É uma partida de 3D&T

Diogo Stone
4 min readMar 11, 2021

O grande salão estava quase vazio. A luz que vinha do grande vidro pintava as paredes e o som mágico de algum feitiço reverberava no local. Apenas duas pessoas encontravam-se ali. Uma mão de garras afiadas remexeu no pote que repousava no majestoso sofá e tirou alguns grãos do que parecia ser amendoim. Do outro lado da sala, sentado em uma poltrona menor, de cabelos arrepiados e sem camisa pelo calor que fazia ali, o elfo bradava animado.

— Eles vão todos morrer! — ria em júbilo. — Eles são muito fracos!

— Edauros, acalme-se. Já estávamos exaltados agora a pouco, agora relaxe e aproveite o show.

— Foi mal Kally, é que eu lutei com eles, né. E eles caíram tudo rapidinho, sabe como é…

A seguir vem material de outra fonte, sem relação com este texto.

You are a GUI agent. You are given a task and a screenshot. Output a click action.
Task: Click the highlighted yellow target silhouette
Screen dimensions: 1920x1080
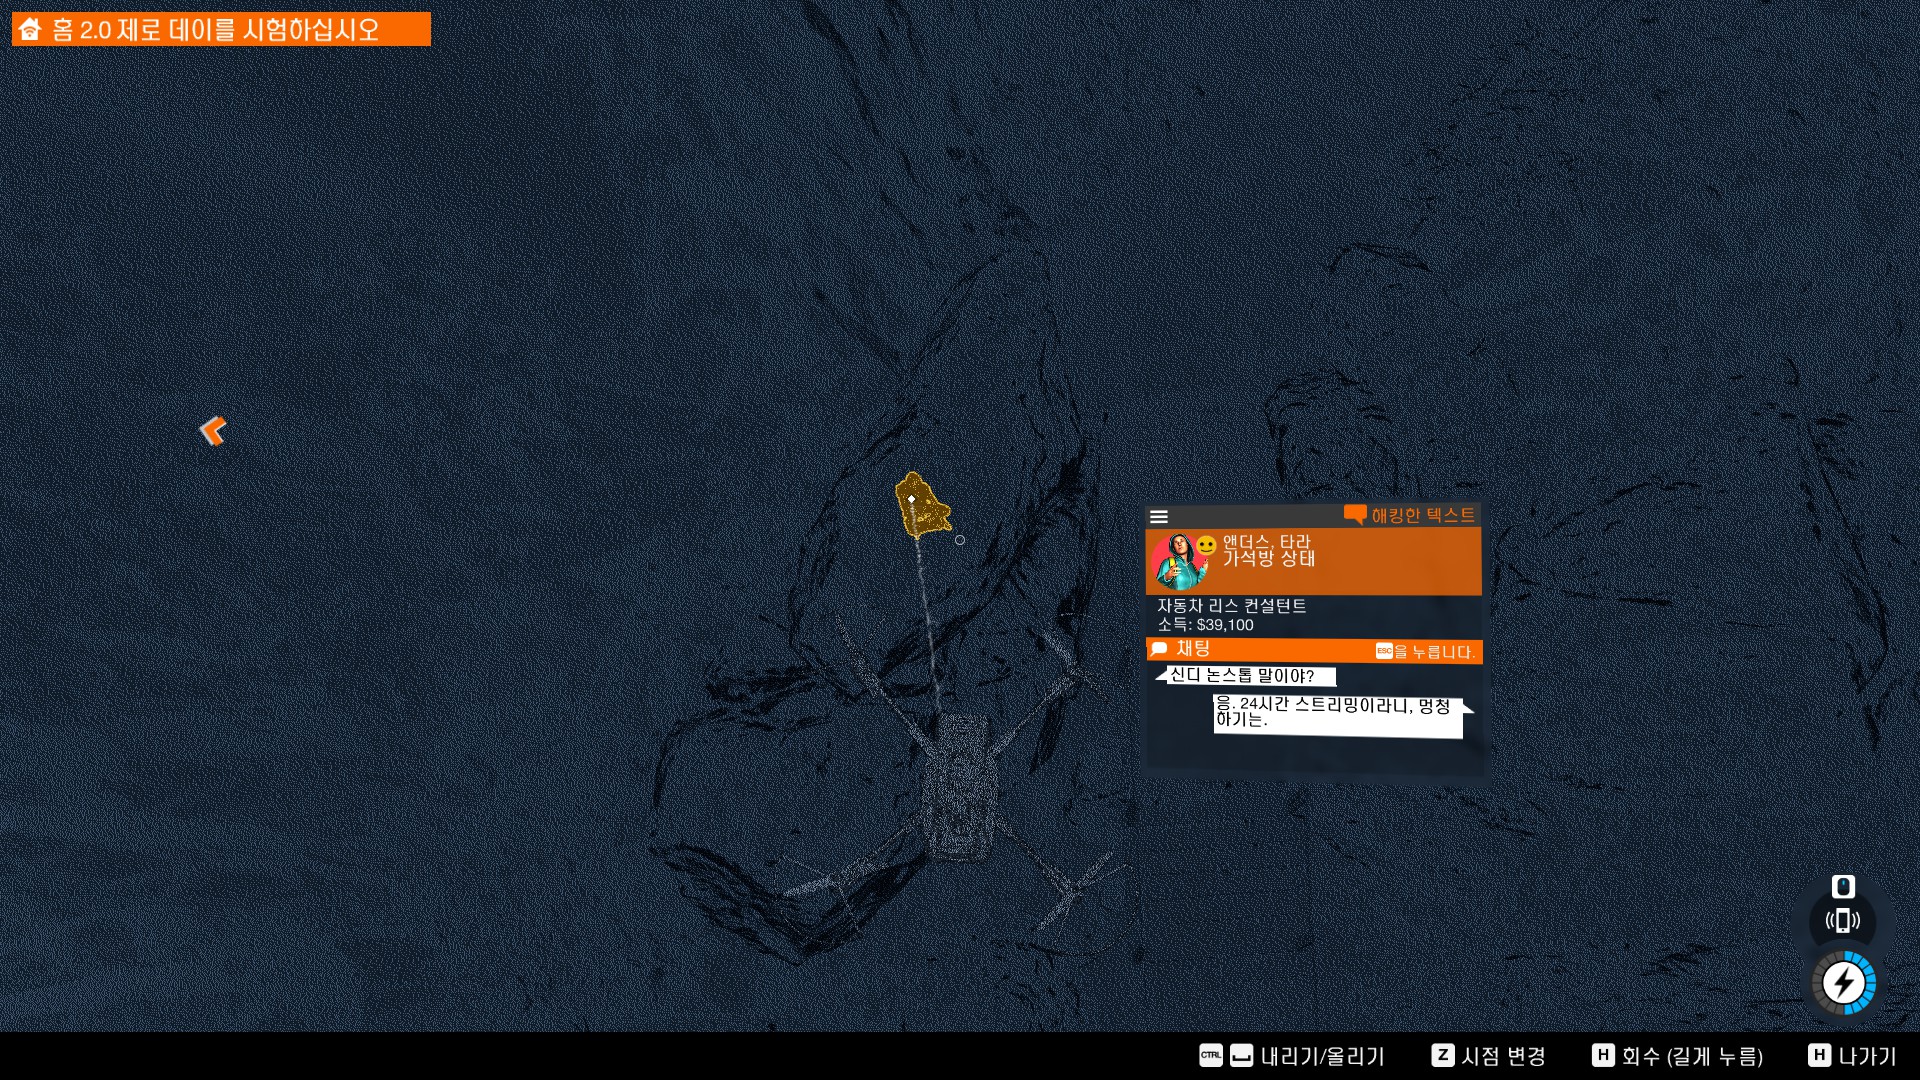point(921,507)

O deus dos dragões suava um pouco, seu corpo ainda estava quente. Sinalizou para que o sumo-sacerdote ficasse em silêncio. Na grande tela, via-se quatro humanos e uma elfa aprisionada no corpo de uma humana. Eles discutiam e mexiam pequenas imagens que representavam heróis em Arton. Naquele momento, alguém falava sobre “anulação de magia ter alcance curto”.

— Kally, por que mesmo essa moça de cabelo roxo fala como se fosse a Prunna?

— É assim que o multiverso funciona, você não prestou atenção quando expliquei antes?

Edauros coçou a cabeça constrangido.

— Eu estava um pouco cansado.

Kallyadranoch revirou os olhos. Talvez terem se exercitado antes de assistir aquilo não tivesse sido uma boa ideia. Os acontecimentos se desenrolavam e Mu saltava no meio da legião de guerreiros, explodindo um trovão e atacando os lichs em seguida. Na sequência, os necromantes que sobraram impediam Prunna de conjurar suas magias. Sedrywen saía de um dos dínamos que havia destruído e Zanshin lutava junto de Enki para proteger a dahllan dos temíveis Barghest atrozes.

Em dado momento, Drazag — filho de Ragnar que liderava aquele exército — ataca o arcanista e o fere mortalmente. Contudo, a bênção do deus da morte brilha e o toque da ruína transforma o homem em pó. Sua existência havia sido obliterada. Kally rilhou os dentes.

— Falei que eles eram fracos! Já morreu um! — Edauros comemorou.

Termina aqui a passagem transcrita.